Cell death facilitates host-microbe communication in the insulted intestine

Year of award: 2022


  • Dr Christopher Anderson

    University of Edinburgh

Project summary

Insults to the intestinal tract such as infections with pathogenic organisms, excess inflammation, or chemotherapy treatment cause significant damage to the epithelial barrier and increases in regulated mammalian cell death. Regulated mammalian cell death is an important host defence mechanism; however, I uncovered a previously unappreciated mechanism during my postdoctoral fellowship in which intestinal bacteria directly exploit the metabolites released by dying intestinal epithelial cells to promote growth. My findings have launched a novel line of research within the realm of host-microbe interactions.
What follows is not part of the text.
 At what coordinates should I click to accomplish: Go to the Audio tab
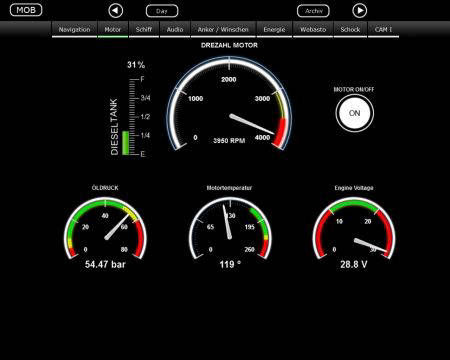tap(175, 30)
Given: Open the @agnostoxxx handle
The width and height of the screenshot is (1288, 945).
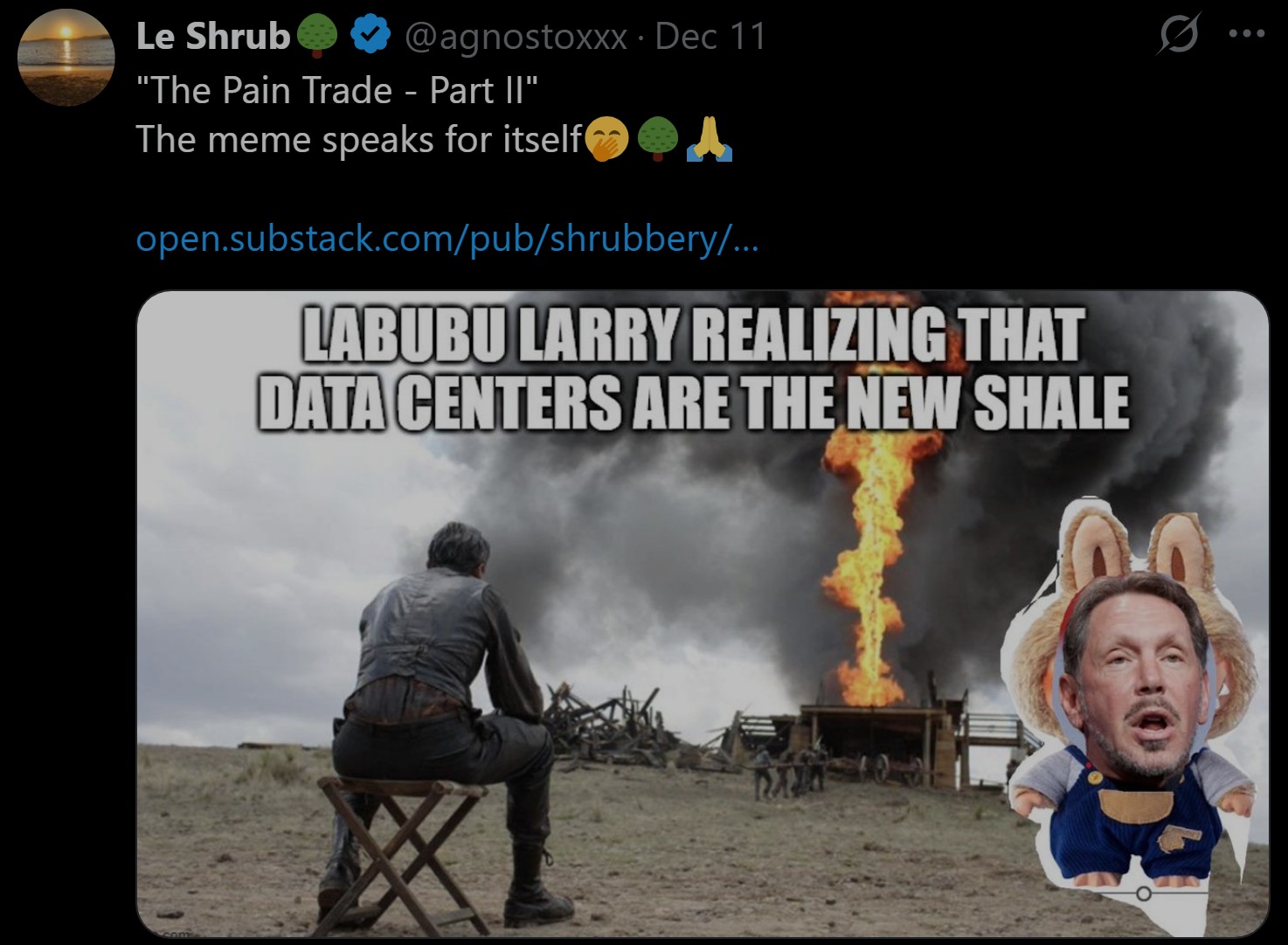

The primary focus of my research program is to understand the cellular and molecular processes at the host-microbe interface that originate within the dying mammalian cell, fuel bacterial growth, and culminate in intestinal disease. Going further, my lab will focus on the added interplay with tissue repair and regeneration. I will combine the power of bacterial and mammalian genetics to:
• Determine the impact of metabolites from pathogen-induced lytic cell death on bystander bacteria and immune cells.
• Define the bacterial inducers of intestinal mucositis.
• Interrogate the factors responsible for prolonged susceptibility to infection following intestinal injury.

Ultimately, I seek to identify death-dependent mechanisms that influence bacterial outgrowth and modify the repair of injured tissue in the intestine.